> **TASK TO COMPLETE**: Without changing a word, copy every line of the listing below and leave out the images.

> **MATERIALS PROVIDED**:
++++++

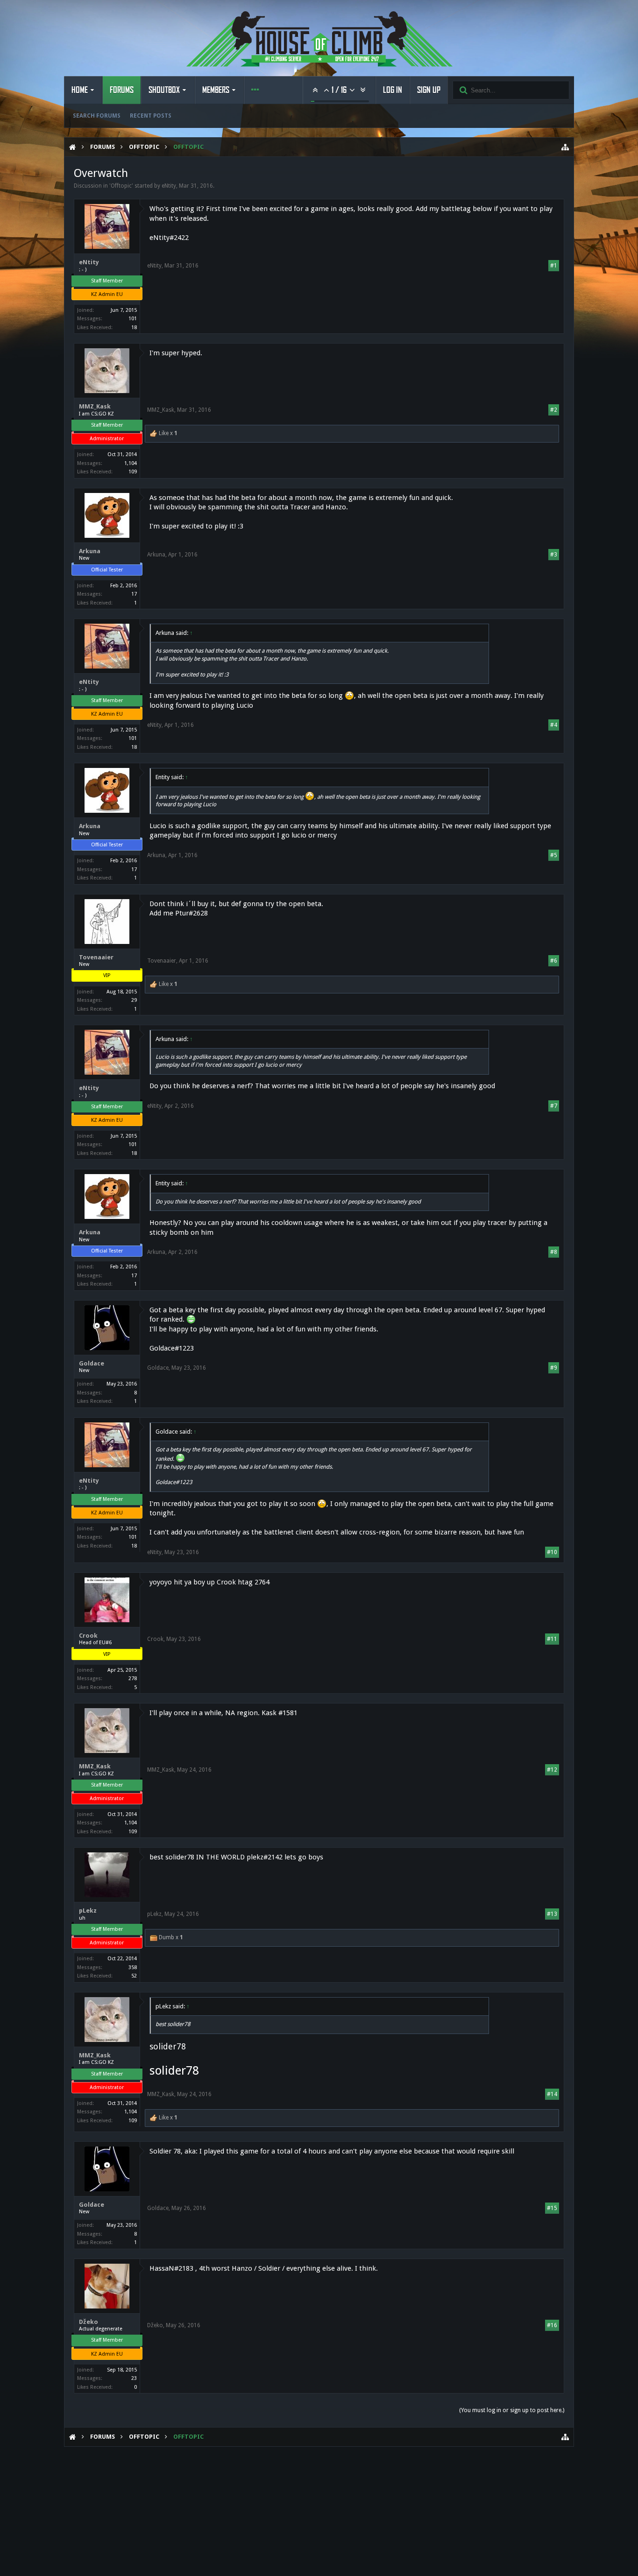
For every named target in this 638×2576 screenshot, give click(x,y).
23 (134, 2378)
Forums (122, 90)
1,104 (130, 463)
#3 (553, 554)
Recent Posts (150, 116)
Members (215, 90)
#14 (552, 2094)
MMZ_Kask (95, 406)
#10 (552, 1552)
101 (132, 319)
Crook (88, 1635)
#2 (553, 410)
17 (134, 594)
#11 (552, 1639)
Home (79, 90)
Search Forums (97, 116)
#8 (553, 1252)
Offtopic (121, 186)
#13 (552, 1914)
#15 (552, 2208)
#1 (553, 265)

++++++

> **WRITTEN RESPONSE**:
For every named target in this 638×2576 screenshot, give click(x,y).
23 (134, 2378)
Forums (122, 90)
1,104 (130, 463)
#3 (553, 554)
Recent Posts (150, 116)
Members (215, 90)
#14 (552, 2094)
MMZ_Kask (95, 406)
#10 (552, 1552)
101 (132, 319)
Crook (88, 1635)
#2 (553, 410)
17 (134, 594)
#11 (552, 1639)
Home (79, 90)
Search Forums (97, 116)
#8 (553, 1252)
Offtopic (121, 186)
#13 (552, 1914)
#15 (552, 2208)
#1 (553, 265)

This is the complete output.